Sementara kekuatannya lebih baik dibanding Austenitic SS (yang di annealing) kira-kira 2
kali lipat. Sebagai tambahan, Duplex SS ketahanan korosinya sedikit lebih baik dibanding
304 dan 316 tetapi ketahanan terhadap pitting coorrosion jauh lebih baik (superior)
dubanding 316. Ketangguhannya Duplex SS akan menurun pada temperatur dibawah 50oC
dan diatas 300oC (Nugroho, 2008).
Materi utama pada konstruksi untuk alat proses dalam industri Farmasetika dan Bioteknologi
adalah stainless steel austenit tipe 316L. Stainless steel tipe 316L mempunyai mikrostruktur
yang terdiri dari fase austenit dan sedikit volume fase ferrit. Hal ini dapat dicapai dengan
penambahan cukup nikel pada campuran untuk menstabilkan fase austenit. Komposisi Nikel
pada SS 316L rata-rata adalah 10-11%. Stainless steel duplex memilki komposisi kimia yang
disesuaikan untuk menghasilkan mikrostuktur yang fase ferrit dan austenitnya sama banyak.
Baru-baru ini, muncul pula duplex stainless steel tipe 2205 sebagai material industri, yang
merupakan stainless steel dengan pengurangan kandungan nikel 5% dan menyesuaikan
penambahan Mangaan dan Nitrogen untuk menghasilkan ferrit kira-kira 40-50% (Fritz,
2011).
Jenis korosi yang paling umum terjadi pada stainless steel dalam aplikasi farmasi dan
bioteknologi adalah korosi sumuran pada lingkungan bantalan-klorida. Peningkatan kadar Cr,
Mo dan N di stainless steel duplex 2205 secara substansi lebih tahan terhadap korosi pitting
dan korosi celah daripada 316 L. Resistensi pitting relatif dari stainless steel dapat ditentukan
dengan mengukur suhu yang diperlukan untuk menghasilkan pitting (pitting suhu kritis)

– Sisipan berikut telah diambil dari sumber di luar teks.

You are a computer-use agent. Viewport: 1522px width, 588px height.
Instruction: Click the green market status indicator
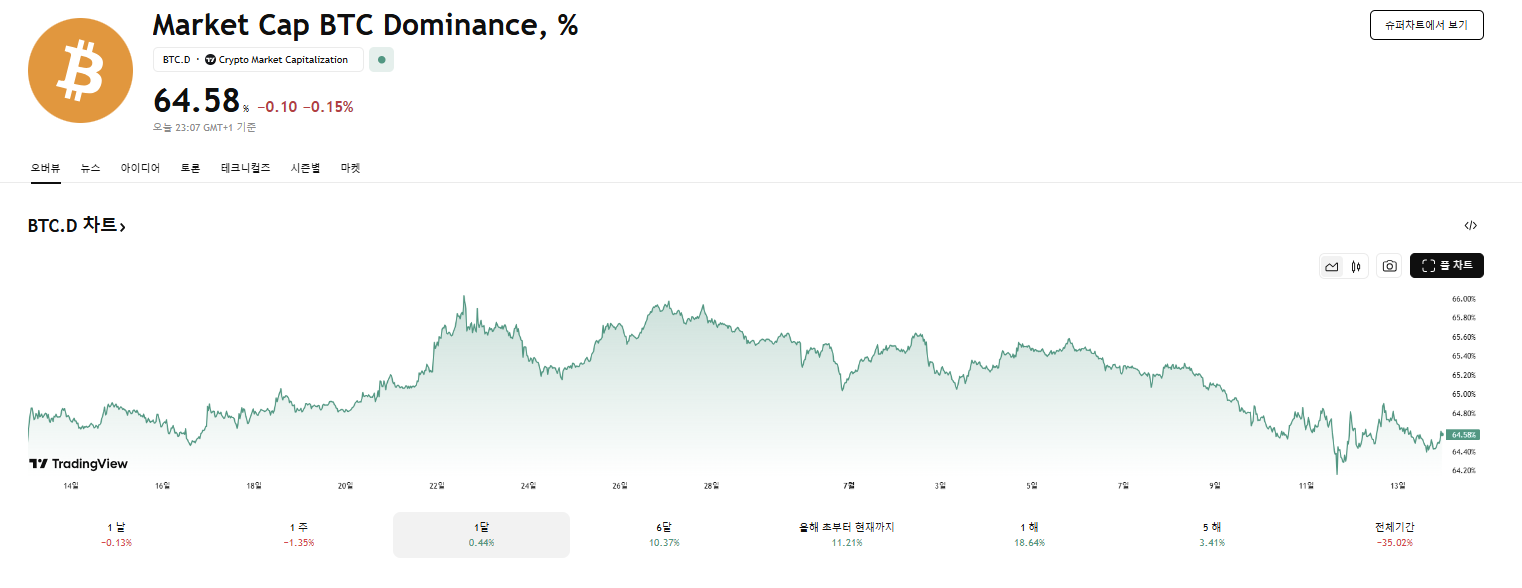381,60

dalam larutan uji standar seperti besi klorida 6%. Stainless steel duplex 2205 memiliki suhu
kritis pitting (CPT) di antara tipe 316 L dan Super austenitik stainless steel 6% Mo. Perlu
dicatat bahwa pengukuran CPTs dalam larutan klorida memberikan peringkat yang dapat
diandalkan dari ketahanan pitting klorida relatif, tetapi seharusnya tidak digunakan untuk
memprediksi suhu pitting kritis dalam lingkungan bantalan-klorida lainnya (Fritz, 2011).

Pada suhu di atas 150oF (60oC) kombinasi dari tegangan tarik dan klorida dapat dengan
mudah memecahkan kelas 316L. Mode katastropik serangan disebut korosi stres retak klorida
dan harus dipertimbangkan ketika memilih bahan untuk proses stream panas. 316L tipe yang
harus dihindari untuk aplikasi yang melibatkan klorida dan suhu 150oF dan lebih tinggi. 2205
duplex stainless steel tahan SCC (Stress Corrosion Cracking) dalam larutan garam sederhana
sampai dengan suhu minimal 250 F (Fritz, 2011).
Perbandingan properti mekanik antara stainless steel duplex 2205 dengan austenit 316L:

Kesimpulan
Pitting Corrosion dan Stress corrosion cracking sering terjadi pada material pabrikasi industri
farmasi yang terbuat dari stainless steel. Ketahanan jenis stainless steel jenis austenit dan
duplex terhadap 2 jenis korosi tersebut dipengaruhi oleh kandungan/bahan penyusun stainless
steel tersebut, dan juga lingkungan (seperti suhu dan pH).